Tuesday, December 19, 2023

Rolling Stone Keith Richards' frugal (and gorgeous) wife



I generally write one blog post a month and here I am, writing my second in 24 hours. 

I read this morning that Rolling Stone Keith Richards, 80, and his wife, Patti Hansen, 67, are celebrating their 40th anniversary.


There’s little about Richards you don’t already know, but here’s a story I’ve always wanted to tell about Hansen.


We were living in Manhattan in the late 1970s, the heyday of designer jeans, when she, as they say, “burst upon the scene” as a model for Calvin Klein. Her image was everywhere  — in tv commercials, and plastered on subway walls, on the sides of buses, at bus stop shelters, and on Times Square billboards. As a native New Yorker and one of the world’s best-known models, she got lots of free PR in her hometown. Having grown up in working class Staten Island, Hansen had a strong accent identifiable to any New Yorker as unique to the city’s smallest and most remote borough, and she never tried to disguise it. Even then I sensed she was down to earth, unlike the other models who hung out at Studio 54 who came across as plastic, pretentious and vapid. Not to mention Hansen was (and she still is) gorgeous.




She and Richards married in 1983, as her modeling fame (and the designer jeans craze) was waning. They moved to Weston, Connecticut, half a mile from my house in neighboring Wilton, and raised two kids, who attended the public schools. They still live there.

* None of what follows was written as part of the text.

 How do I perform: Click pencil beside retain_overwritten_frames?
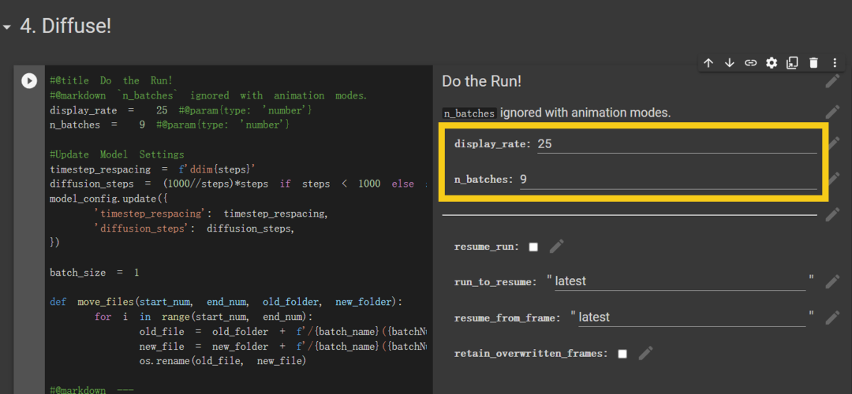[x=646, y=354]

One day in the 1990s, I was browsing in a liquor store in Georgetown, an unincorporated area where the borders of four towns, including Wilton and Weston, come together. As I was looking around, I overheard a discussion between a clerk and a blonde with a Staten Island accent who, when I looked closer, was Hansen. She told him she was having a party and was looking for a bottle of Bailey’s Irish Cream. 


He went to the shelf and got one. She asked the price, and when he told her, she replied, politely, she didn’t want to pay that much and asked if he had another Irish cream-based brand that cost less. He did — Carolans -- and the price difference, if I remember correctly, was something like $3. She bought a bottle of Carolans, thanked the clerk for his help, and left.


The clerk and I looked at each other and laughed. There she was, the wife of one of rock music’s biggest stars worth millions, quibbling over $3. Like the good Staten Island girl she was, she couldn’t bring herself to pay that much more, so she bought a cheaper knock-off brand.


The esteem I had always had for her rose even higher that day. She hadn’t let fame or money go to her head. 

 

If she and Richards are throwing a party to mark their anniversary. I hope she will give herself permission, just this once, to splurge on the good stuff, because 40 years is something worth celebrating.